TorchLean API

Docs Home Guide Examples Graphs

NN.Runtime.Autograd.Engine.Cuda.Float32Contract

CUDA float32 contract #

TorchLean's CUDA eager backend stores native float values in an opaque FFI buffer. Lean cannot look inside CUDA kernels, C casts, libdevice calls, or cuBLAS, so the native backend is necessarily a trusted/validated implementation boundary.

This module keeps that boundary precise:

IEEE32Exec is the executable, bit-level reference model for scalar binary32.
host Float inputs enter the float32 world through IEEE32Exec.ofFloat, matching the intended "round binary64 host literals to binary32" contract;
external/native CUDA scalar results are represented only by their raw 32-bit result bits;
if those native bits agree with the IEEE32Exec reference op, then the existing proved IEEE32Exec → FP32-on-ℝ theorems apply immediately.

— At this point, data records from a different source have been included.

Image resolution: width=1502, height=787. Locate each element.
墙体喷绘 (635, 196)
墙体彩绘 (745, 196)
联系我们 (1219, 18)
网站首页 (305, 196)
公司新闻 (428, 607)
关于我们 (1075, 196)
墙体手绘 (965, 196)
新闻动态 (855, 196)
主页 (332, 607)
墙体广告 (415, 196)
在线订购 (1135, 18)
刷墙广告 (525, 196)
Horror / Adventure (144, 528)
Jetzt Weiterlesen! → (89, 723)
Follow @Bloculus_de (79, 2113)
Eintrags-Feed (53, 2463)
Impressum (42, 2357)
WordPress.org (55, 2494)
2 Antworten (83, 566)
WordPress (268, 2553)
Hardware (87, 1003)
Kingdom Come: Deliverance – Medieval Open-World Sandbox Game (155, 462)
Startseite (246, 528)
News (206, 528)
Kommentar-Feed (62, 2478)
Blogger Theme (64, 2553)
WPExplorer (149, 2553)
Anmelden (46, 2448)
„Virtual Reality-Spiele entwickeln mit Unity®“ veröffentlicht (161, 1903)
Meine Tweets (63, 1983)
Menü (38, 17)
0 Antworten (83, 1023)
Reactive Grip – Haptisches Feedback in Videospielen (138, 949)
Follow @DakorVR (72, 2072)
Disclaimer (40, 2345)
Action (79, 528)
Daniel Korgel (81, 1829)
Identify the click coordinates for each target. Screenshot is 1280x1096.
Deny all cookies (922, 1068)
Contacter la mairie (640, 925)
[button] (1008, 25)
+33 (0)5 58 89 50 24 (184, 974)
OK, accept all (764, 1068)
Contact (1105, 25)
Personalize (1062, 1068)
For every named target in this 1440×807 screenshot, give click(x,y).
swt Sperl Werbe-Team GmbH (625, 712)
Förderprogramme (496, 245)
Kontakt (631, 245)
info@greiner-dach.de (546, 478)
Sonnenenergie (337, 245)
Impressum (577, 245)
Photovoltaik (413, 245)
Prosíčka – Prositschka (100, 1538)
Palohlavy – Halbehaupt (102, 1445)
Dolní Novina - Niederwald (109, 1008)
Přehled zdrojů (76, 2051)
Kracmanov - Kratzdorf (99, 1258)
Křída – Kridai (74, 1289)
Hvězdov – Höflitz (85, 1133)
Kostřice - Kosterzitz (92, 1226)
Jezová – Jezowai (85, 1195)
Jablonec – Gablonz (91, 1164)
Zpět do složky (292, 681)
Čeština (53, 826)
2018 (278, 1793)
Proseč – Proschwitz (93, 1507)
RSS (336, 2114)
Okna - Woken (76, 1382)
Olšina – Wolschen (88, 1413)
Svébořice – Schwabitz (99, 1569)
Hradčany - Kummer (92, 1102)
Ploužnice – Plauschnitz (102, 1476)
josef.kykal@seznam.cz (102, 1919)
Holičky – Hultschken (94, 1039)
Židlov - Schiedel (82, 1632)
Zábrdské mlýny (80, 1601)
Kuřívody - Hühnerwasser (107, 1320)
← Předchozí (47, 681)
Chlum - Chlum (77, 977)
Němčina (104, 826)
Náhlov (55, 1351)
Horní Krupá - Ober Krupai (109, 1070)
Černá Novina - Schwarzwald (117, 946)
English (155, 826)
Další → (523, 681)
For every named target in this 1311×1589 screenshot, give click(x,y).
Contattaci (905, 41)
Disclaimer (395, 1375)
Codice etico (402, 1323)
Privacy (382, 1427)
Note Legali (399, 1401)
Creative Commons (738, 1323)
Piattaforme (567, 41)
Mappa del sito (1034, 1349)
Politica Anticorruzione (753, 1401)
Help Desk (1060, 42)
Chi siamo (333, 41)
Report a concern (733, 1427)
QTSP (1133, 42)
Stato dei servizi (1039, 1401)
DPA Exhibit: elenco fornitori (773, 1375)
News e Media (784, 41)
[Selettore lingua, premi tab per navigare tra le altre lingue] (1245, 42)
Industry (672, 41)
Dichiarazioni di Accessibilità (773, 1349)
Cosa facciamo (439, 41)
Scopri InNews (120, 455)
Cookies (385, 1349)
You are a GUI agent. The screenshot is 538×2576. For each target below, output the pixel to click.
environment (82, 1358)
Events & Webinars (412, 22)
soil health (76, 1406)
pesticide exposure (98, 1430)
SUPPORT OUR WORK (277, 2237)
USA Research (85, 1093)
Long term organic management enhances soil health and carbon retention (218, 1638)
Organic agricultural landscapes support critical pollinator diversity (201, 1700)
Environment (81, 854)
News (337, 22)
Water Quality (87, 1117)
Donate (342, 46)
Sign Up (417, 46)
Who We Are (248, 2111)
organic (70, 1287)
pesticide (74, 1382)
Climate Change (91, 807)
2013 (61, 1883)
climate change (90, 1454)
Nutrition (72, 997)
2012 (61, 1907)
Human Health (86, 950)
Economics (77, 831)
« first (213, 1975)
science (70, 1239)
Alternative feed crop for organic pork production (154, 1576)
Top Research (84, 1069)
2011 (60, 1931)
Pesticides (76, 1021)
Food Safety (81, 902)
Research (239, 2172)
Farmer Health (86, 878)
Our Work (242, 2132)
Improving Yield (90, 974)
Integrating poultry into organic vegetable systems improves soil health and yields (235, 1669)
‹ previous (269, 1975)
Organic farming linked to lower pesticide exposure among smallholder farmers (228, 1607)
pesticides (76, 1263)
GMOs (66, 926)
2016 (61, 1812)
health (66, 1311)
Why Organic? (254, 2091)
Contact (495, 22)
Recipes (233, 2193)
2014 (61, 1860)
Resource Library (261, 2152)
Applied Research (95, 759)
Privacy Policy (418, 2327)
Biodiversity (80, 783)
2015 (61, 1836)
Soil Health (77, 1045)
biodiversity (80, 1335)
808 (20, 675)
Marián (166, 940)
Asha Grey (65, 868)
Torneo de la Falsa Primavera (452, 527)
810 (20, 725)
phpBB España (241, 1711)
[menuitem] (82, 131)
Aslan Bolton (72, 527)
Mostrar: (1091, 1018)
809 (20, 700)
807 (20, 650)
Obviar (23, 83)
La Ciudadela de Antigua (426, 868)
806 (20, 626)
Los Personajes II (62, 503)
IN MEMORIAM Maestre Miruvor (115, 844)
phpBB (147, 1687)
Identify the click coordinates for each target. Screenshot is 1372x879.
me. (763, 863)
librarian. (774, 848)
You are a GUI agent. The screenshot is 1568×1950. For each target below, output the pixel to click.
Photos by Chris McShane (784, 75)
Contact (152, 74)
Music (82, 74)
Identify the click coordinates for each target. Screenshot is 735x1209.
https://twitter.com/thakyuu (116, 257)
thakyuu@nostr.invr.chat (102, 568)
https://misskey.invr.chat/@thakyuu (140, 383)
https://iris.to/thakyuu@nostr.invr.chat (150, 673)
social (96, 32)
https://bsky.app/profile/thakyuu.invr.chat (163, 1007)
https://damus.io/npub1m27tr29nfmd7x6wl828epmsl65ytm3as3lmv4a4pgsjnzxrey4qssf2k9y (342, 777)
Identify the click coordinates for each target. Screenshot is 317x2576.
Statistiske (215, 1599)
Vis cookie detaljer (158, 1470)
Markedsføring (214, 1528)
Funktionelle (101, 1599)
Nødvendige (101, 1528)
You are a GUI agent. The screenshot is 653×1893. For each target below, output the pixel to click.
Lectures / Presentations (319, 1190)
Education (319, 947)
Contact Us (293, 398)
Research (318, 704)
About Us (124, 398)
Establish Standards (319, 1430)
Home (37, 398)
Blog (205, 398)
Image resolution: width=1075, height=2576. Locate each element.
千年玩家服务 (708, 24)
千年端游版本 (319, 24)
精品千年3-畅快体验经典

In other words, the proof stack is:

native CUDA bits --(explicit agreement assumption / tests / toolchain contract)--> IEEE32Exec --(proved in Lean)--> FP32 rounding-on-ℝ error bounds.

What is not proved here:

that a particular compiled CUDA kernel, C compiler, device, libdevice implementation, or cuBLAS version produces the reference bits;
deterministic ordering for atomic reductions unless the backend uses a fixed reduction tree;
correct-rounding for transcendental functions that IEEE-754 itself does not specify.

Those are runtime/toolchain assumptions, and the CUDA stress tests are intended to validate them against this reference contract.

Reference scalar and host conversion #

@[reducible, inline]

abbrev Runtime.Autograd.Cuda.Float32Contract.RefScalar :

The scalar reference for CUDA float32 reasoning.

CUDA buffers are opaque to Lean; this is the scalar model we compare their 32-bit elements against.

Instances For

@[inline]

def Runtime.Autograd.Cuda.Float32Contract.fromNativeBits (bits : UInt32) :

Interpret raw native binary32 bits as the IEEE32Exec reference scalar.

Instances For

@[inline]

def Runtime.Autograd.Cuda.Float32Contract.toNativeBits (x : RefScalar) :

Extract the binary32 bit pattern used for native/reference comparisons.

Instances For

@[inline]

def Runtime.Autograd.Cuda.Float32Contract.fromLeanFloat (x : Float) :

Reference meaning of uploading a Lean Float into a CUDA float32 buffer.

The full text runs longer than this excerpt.